**Source excerpt**:
As our weekend here is going to be entirely given over to Team Middemarch, today must be for some levity before the brougham trots in, and I need your help.
I have been reading Richard Mabey's perfect little book, The Perfumier and the Stinkhorn because I am even more heavily into noticing what is around me now. Therein five essays on the five senses and nature, and amongst many of the interesting points Richard Mabey makes is the way that senses can return you to a place...how a smell can transport you back in time to an event in the past, and how sounds can do likewise.
In fact he really means rural things like birdsong and nightingales and things in this context, but it works all ways I find.
Do you all have a cupboard full of these??
Recognise any from the blurry spines??
Funny, I can spot Kiln House by Fleetwood Mat immediately and I had forgotten I even had it, and I think that might be the Electric Light Orchestra right next to it and I'm sure that's a blue vinyl one...

**Collected data**:

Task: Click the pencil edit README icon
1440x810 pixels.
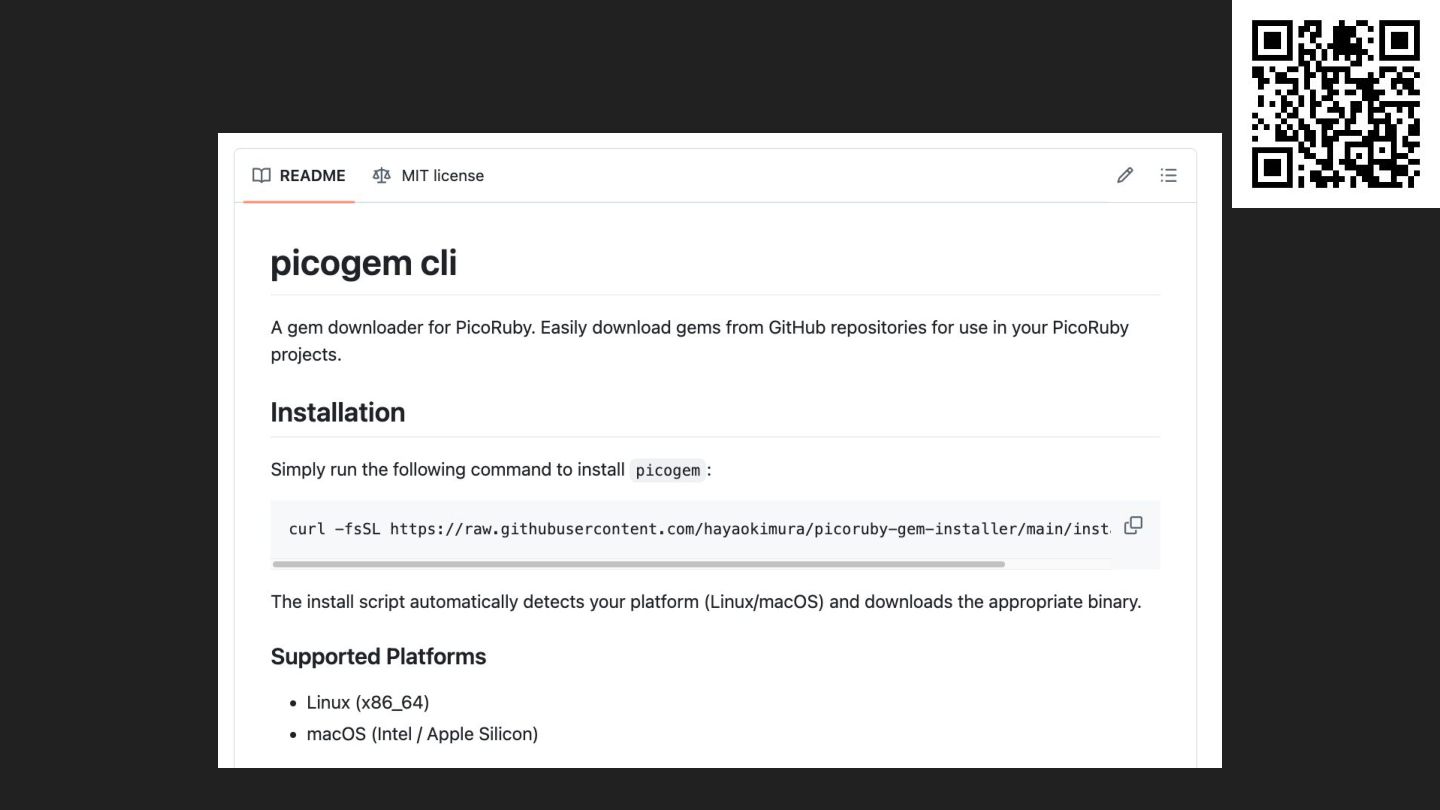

**Actions to take**:
a - Translate this sentence from the blog post on senses and memory into Spanish: "In fact he really means rural things like birdsong and nightingales and things in this context, but it works all ways I find."
b - According to the blog post on senses and memory, how many essays are in Richard Mabey's book The Perfumier and the Stinkhorn?

**Answers provided**:
a - De hecho, en este contexto él se refiere realmente a cosas del campo como el canto de los pájaros, los ruiseñores y cosas así, pero a mí me parece que funciona en todos los sentidos.

b - Five essays.